§ GIVEN ENTRIES:
***
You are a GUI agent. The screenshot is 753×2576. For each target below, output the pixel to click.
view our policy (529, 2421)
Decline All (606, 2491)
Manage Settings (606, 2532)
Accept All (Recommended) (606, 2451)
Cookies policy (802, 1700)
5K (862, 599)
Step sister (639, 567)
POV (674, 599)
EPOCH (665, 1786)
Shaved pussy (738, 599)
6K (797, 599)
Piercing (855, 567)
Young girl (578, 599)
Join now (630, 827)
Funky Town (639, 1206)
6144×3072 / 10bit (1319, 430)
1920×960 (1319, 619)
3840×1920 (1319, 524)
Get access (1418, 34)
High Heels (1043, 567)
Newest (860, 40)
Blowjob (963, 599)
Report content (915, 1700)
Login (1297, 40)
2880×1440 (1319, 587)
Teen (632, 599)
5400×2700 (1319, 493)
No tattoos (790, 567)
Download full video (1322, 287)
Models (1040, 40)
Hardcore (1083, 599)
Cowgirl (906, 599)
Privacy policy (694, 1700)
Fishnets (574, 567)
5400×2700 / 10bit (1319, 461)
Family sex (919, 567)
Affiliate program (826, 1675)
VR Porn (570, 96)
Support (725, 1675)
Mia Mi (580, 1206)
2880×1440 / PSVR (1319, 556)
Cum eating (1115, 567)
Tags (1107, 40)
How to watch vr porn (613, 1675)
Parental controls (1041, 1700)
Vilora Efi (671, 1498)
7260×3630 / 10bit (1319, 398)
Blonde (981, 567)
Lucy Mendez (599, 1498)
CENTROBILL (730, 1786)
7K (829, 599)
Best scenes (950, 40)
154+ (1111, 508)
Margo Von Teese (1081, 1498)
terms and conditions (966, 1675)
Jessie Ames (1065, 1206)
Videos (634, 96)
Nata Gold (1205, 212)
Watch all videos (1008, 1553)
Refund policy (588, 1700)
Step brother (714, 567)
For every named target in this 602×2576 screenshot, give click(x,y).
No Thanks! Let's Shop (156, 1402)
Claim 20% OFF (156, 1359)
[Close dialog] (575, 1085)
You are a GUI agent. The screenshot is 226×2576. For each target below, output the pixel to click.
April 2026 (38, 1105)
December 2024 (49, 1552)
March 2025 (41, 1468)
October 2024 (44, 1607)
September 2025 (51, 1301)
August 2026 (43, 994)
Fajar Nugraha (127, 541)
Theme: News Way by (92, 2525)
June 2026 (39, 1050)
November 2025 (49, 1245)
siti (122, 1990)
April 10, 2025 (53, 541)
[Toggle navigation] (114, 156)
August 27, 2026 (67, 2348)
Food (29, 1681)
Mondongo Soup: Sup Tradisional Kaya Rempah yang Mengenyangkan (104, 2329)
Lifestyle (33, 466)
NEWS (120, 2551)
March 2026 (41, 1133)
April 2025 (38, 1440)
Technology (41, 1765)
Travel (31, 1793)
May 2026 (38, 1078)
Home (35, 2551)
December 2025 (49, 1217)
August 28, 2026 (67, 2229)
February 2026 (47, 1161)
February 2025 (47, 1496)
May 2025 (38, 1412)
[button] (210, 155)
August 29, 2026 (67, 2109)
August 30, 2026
***
§ BRIEF:
Count each line above where the word "August" appears, and answer with nothing except that count.

§ TASK OUTPUT:
5